Recently I switched to a new client where the Solaris Security Toolkit (JASS) is extensively used. I am now in the process of updating some things, among them are JET and JASS. As part of this work I reevaluate the local JASS modifications. Previously a custom JASS package was used, but in case JASS is updated by Oracle at some point in time (and an update is really needed, see below), this would need some amount of work to find out the differences and to forward port them to the new version. If everything is well documented, this should not be hard to do, but the person doing the work also needs to find the up-to-date docs.

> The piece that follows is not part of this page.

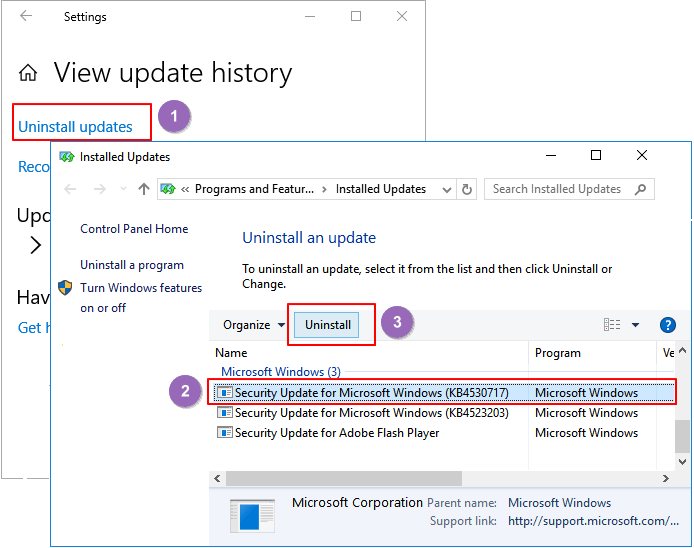Open the Organize dropdown menu

point(253,325)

To make it more easy I decided to change this. I now install the official JASS package via JET together with the latest patch for it, and then let JET copy our modifications over the installed package. Instead of modifying existing drivers, I created our own drivers with a reference to the driver which served as a base.

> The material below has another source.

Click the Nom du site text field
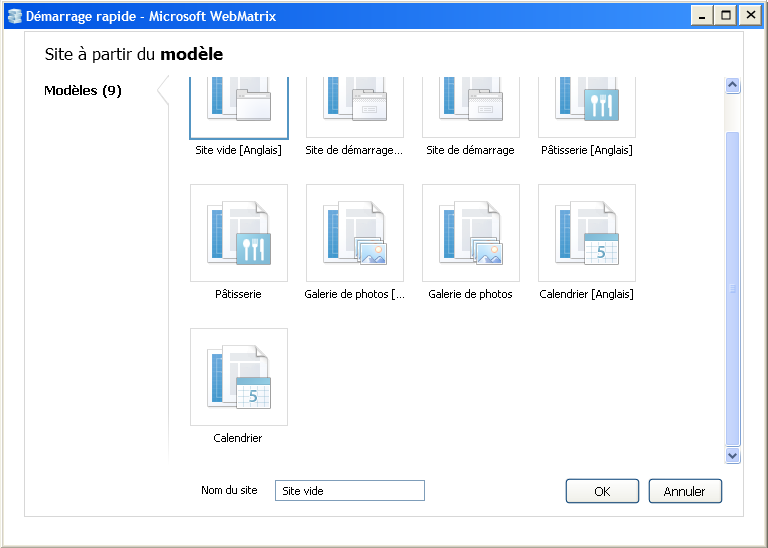 click(349, 491)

While doing this I encountered several shortcomings of JASS on Solaris 10.
There are several FS based checks which do not make sense to do for the FS of zones in a global zone (at least not the way I use JASS, so maybe a configurable way of changing the behavior should serve for everyone). If zones are installed in /zones, you do not need to check for files without valid UIDs (you surely find a lot of files, as the users are defined inside the zones and not in the global zone) or similar things (even not for world writable files, as the zones are installed in a root-access-only subtree and inside the zones there may be other security constraints configured inside JASS, read: it is the responsibility of JASS inside the zone to do this). An easy solution would be to exclude those FS which contain zones (and as we only have one subtree, I just hardcoded this in several scripts).

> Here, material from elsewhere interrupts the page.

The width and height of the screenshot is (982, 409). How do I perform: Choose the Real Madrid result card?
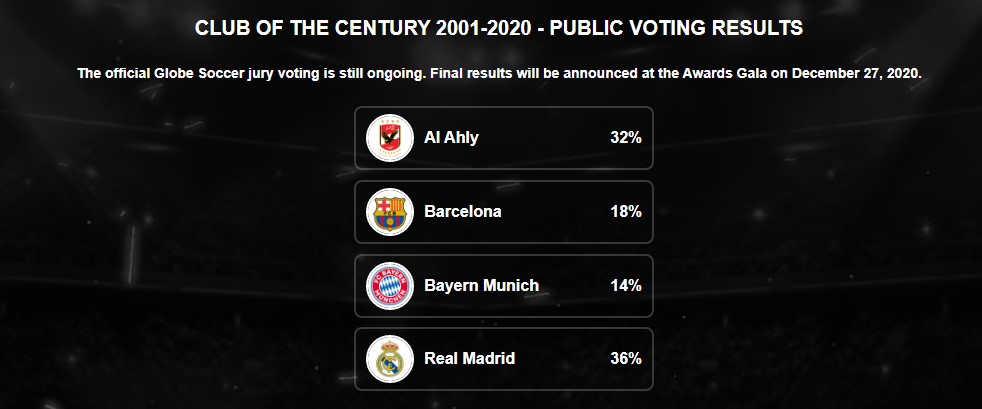[504, 359]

I also miss the possibility (maybe I overlooked a simple way) for the ssh check to limit the AllowRootLogin to specific hosts. JASS only checks yes or no, but can not limit it to specific hosts (e.g. via “Match IP/hostname”). Often you do not need to permit root-logins (RBAC/sudo/…), but sometimes it is the only way to handle a particular edge-case (or to speed up an action dramatically), and in such cases you do not want to allow root-logins more than necessary.